In the beginning, the womb state under these conditions is a dreamlike one, with the
personality still focused mainly in the between-life existence. Gradually the situation
reverses, until it becomes more difficult to retain clear concentration in the between-life
situation.
In these circumstances, when the personality attaches itself at conception, there is
almost without exception strong past-life connections between parents and child, or
there is an unceasing and almost obsessional desire to return to the earthly situation -
either for a specific purpose, or because the reincarnating personality is presently obsessed
with earthly existence. This is not necessarily detrimental. The personality can
simply realize that it takes to physical experience well, is presently earth-oriented, and
finds earthly atmosphere a rich dimension for the growth of its own abilities.
Some personalities are drawn to enter at conception as a result of seemingly less
worthy motives - greed, for example, or an obsessional desire that is partially composed
of unresolved problems. Other personalities who never completely take to earthly
existence may hold off full entry for some time, and even then always remain at a
certain distance from the body. At the other end of the scale, before death the same
applies, where some individuals remove their focus from physical life, leaving the body
consciousness alone. Others stay with the body until the last moment. In the early days
of infancy, there is not a steady focus of the personality in the body in any case.
In all cases the decisions have been made ahead of time, as I told you. The
reincarnating personality is aware, therefore, when the conception for which it has been
waiting takes place. And while it may or may not choose to enter at that point, it is
drawn irresistibly to that time and point in space and flesh.

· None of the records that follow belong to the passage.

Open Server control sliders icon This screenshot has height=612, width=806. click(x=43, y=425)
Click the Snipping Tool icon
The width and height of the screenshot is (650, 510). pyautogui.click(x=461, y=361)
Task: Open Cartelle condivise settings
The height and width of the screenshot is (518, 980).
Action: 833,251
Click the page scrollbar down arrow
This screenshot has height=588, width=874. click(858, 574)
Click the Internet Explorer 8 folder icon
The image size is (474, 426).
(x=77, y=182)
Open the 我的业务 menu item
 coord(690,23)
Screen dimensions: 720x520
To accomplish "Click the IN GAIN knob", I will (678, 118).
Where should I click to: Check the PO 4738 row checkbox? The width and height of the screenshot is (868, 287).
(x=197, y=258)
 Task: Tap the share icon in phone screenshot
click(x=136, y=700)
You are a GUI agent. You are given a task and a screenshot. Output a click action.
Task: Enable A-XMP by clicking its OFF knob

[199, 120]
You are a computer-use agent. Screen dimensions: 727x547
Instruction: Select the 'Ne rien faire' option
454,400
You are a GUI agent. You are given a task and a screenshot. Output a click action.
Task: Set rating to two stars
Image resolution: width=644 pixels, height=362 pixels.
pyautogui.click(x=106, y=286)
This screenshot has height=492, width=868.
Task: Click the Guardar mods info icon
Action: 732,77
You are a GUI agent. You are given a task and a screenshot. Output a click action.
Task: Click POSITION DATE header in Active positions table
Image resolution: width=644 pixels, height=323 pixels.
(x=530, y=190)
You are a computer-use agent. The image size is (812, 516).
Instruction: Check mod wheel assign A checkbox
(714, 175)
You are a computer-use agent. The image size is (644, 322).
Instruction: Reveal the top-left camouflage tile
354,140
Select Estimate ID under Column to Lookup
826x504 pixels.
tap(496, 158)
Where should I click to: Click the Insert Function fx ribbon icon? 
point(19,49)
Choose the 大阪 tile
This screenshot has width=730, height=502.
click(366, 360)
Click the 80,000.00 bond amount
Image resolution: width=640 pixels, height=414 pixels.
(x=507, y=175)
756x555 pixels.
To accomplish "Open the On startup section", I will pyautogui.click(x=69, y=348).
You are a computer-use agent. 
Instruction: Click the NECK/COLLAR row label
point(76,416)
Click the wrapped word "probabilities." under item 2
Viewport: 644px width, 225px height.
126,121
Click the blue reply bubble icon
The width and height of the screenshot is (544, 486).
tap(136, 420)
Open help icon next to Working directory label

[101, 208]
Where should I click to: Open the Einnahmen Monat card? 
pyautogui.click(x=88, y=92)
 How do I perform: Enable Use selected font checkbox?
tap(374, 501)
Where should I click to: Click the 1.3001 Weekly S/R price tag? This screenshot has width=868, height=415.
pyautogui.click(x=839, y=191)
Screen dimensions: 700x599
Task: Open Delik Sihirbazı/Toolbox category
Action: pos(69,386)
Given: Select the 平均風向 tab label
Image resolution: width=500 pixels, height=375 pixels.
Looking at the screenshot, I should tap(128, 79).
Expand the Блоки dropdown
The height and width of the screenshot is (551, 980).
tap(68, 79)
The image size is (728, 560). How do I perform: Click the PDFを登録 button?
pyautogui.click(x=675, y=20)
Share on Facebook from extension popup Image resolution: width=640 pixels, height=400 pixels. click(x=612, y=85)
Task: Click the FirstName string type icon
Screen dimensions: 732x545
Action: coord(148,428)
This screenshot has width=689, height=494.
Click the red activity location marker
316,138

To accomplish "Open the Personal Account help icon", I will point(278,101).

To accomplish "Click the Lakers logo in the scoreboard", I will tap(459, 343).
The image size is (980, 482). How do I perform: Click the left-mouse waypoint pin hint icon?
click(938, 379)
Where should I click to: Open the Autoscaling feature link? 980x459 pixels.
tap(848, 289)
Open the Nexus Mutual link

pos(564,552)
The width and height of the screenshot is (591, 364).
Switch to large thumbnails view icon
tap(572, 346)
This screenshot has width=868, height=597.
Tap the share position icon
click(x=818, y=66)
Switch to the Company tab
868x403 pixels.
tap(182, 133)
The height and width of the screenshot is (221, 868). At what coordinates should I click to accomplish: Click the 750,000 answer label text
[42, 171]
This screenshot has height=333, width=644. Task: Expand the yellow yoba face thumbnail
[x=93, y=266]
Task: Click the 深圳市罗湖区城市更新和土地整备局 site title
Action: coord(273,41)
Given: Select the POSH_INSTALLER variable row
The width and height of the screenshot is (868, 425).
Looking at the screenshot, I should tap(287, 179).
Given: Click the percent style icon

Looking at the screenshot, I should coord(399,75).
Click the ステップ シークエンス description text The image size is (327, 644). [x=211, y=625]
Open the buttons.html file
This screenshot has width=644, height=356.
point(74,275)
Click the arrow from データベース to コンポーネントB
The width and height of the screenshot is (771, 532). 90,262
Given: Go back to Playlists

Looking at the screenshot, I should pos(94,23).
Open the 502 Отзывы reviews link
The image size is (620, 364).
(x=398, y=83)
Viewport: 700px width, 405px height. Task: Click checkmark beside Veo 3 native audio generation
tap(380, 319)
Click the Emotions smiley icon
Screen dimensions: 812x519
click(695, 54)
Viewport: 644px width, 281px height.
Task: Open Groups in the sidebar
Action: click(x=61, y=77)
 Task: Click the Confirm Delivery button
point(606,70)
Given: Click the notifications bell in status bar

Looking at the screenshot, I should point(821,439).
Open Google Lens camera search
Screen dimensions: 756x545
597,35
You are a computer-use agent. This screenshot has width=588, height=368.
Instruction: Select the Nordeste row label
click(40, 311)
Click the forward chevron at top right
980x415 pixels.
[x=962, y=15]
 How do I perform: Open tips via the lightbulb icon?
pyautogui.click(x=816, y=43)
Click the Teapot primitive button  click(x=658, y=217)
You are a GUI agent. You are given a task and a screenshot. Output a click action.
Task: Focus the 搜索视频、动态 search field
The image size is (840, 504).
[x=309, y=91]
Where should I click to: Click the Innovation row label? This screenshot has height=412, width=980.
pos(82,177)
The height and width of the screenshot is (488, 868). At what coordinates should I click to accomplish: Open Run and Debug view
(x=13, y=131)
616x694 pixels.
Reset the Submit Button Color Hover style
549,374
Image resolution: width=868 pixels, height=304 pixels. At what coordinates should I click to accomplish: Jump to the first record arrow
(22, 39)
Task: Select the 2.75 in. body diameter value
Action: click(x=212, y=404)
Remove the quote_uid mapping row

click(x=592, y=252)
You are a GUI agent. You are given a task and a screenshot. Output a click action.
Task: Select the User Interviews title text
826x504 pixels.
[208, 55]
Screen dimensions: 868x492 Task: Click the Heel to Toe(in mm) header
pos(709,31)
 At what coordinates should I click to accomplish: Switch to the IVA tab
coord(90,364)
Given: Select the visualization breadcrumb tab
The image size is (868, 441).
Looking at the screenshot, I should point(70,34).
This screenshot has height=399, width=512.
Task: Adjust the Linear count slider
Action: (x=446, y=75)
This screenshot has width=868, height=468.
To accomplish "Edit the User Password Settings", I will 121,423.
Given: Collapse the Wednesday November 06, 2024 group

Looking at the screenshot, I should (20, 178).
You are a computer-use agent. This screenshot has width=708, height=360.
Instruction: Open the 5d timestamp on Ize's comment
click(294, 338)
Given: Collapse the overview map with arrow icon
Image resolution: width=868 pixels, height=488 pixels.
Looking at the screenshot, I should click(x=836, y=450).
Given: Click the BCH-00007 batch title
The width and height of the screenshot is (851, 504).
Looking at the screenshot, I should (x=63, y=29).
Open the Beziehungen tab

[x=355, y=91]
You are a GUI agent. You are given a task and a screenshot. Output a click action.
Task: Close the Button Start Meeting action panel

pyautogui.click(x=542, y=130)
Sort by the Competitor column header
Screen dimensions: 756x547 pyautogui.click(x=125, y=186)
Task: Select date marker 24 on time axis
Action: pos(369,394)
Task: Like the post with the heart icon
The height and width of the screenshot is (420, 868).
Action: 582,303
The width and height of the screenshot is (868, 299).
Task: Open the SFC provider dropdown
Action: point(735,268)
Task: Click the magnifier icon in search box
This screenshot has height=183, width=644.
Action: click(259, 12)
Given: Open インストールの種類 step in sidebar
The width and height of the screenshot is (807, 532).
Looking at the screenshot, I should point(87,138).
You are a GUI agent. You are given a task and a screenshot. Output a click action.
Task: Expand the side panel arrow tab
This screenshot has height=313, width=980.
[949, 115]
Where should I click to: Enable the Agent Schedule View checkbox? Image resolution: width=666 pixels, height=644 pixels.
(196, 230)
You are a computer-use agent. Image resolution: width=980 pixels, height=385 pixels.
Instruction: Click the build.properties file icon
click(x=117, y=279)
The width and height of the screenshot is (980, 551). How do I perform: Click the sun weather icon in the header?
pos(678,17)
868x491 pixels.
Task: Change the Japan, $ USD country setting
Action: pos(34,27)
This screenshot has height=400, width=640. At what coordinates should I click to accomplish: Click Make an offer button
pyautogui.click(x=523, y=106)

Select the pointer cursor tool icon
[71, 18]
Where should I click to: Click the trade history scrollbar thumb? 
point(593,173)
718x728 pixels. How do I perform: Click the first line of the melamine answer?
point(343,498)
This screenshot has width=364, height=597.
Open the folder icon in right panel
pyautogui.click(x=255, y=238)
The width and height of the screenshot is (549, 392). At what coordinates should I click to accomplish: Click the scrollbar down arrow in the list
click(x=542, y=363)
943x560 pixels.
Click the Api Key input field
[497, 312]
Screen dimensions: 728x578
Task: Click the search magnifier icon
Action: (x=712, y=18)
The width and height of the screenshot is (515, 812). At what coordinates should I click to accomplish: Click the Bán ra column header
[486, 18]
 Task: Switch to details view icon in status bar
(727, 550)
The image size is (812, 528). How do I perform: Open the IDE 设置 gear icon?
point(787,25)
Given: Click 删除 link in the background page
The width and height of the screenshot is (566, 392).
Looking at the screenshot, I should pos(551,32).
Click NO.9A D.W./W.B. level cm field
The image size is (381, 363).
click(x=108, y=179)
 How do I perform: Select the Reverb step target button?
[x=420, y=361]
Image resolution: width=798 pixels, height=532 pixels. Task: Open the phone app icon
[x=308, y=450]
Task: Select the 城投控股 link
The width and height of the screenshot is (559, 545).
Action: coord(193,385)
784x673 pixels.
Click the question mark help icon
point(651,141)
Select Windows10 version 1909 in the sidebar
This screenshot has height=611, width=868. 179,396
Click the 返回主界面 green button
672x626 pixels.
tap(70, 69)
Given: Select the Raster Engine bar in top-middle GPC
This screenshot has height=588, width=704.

On occasion, long before conception takes place, the personality who will end up as
the future child will visit that environment of both parents-to-be, drawn again. This is
quite natural.
Between lives an individual may see flashes of the future existence, not necessarily of
particular events, but experience the essence of the new relationship and in expectation
remind himself of the challenge he has set. In these terms, the ghosts of the future are
as real in your homes as the ghosts of the past.
You do not have completely empty shells of matter about to be filled, in that the new
personality hovers in and about, particularly after conception and with greater
frequency and intensity thereafter. The shock of birth has several consequences,
however, that usually draw the personality full blast, so to speak, into physical reality.
Before this, the conditions are fairly uniform. The body consciousness is nurtured
almost automatically, reacting strongly but under highly controlled conditions.
At birth, all of this is suddenly over, and [new] stimuli [are] introduced with a
rapidity that the body consciousness has never to that point experienced.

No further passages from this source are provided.